■ TASK BRIEF
Please repeat the whole listing exactly, but leave the pictures out.
· · · · ·
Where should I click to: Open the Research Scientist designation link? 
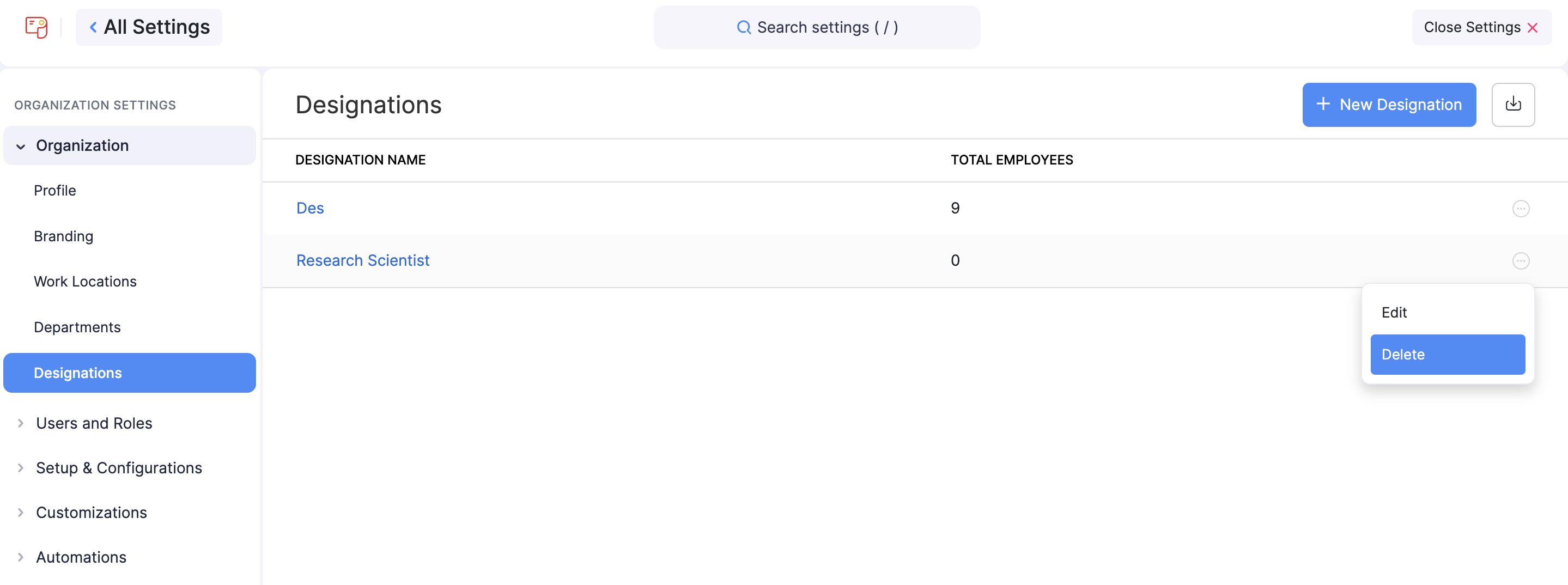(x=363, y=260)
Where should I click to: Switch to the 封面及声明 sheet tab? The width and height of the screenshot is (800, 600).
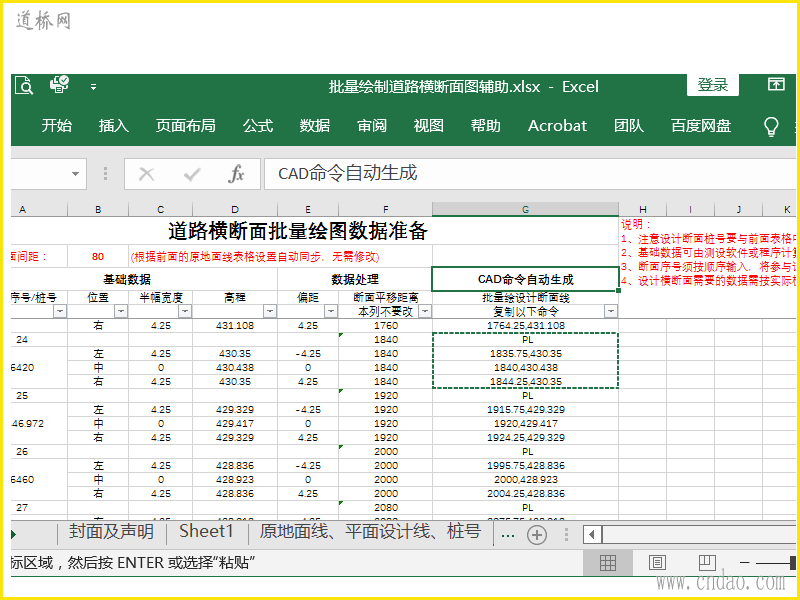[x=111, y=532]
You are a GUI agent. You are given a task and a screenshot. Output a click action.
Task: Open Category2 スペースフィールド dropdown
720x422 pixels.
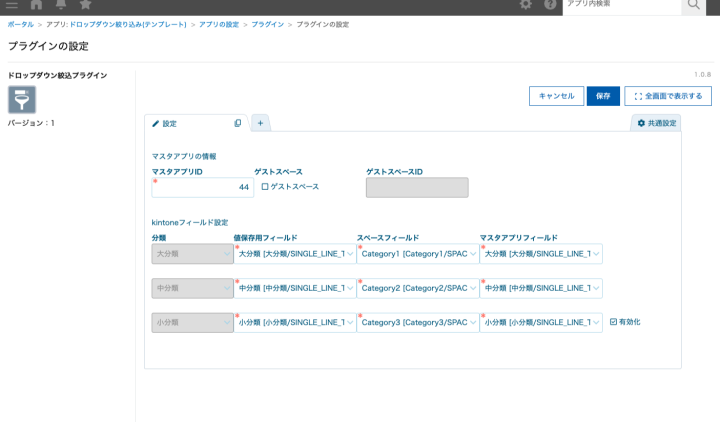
· · · · ·
■ RESPONSE TO THIS EXERCISE
Where should I click to: Open the Research Scientist designation link? 
(x=363, y=260)
Where should I click to: Switch to the 封面及声明 sheet tab? The width and height of the screenshot is (800, 600).
[x=111, y=532]
You are a GUI agent. You are given a task and a screenshot. Output a click action.
Task: Open Category2 スペースフィールド dropdown
720x422 pixels.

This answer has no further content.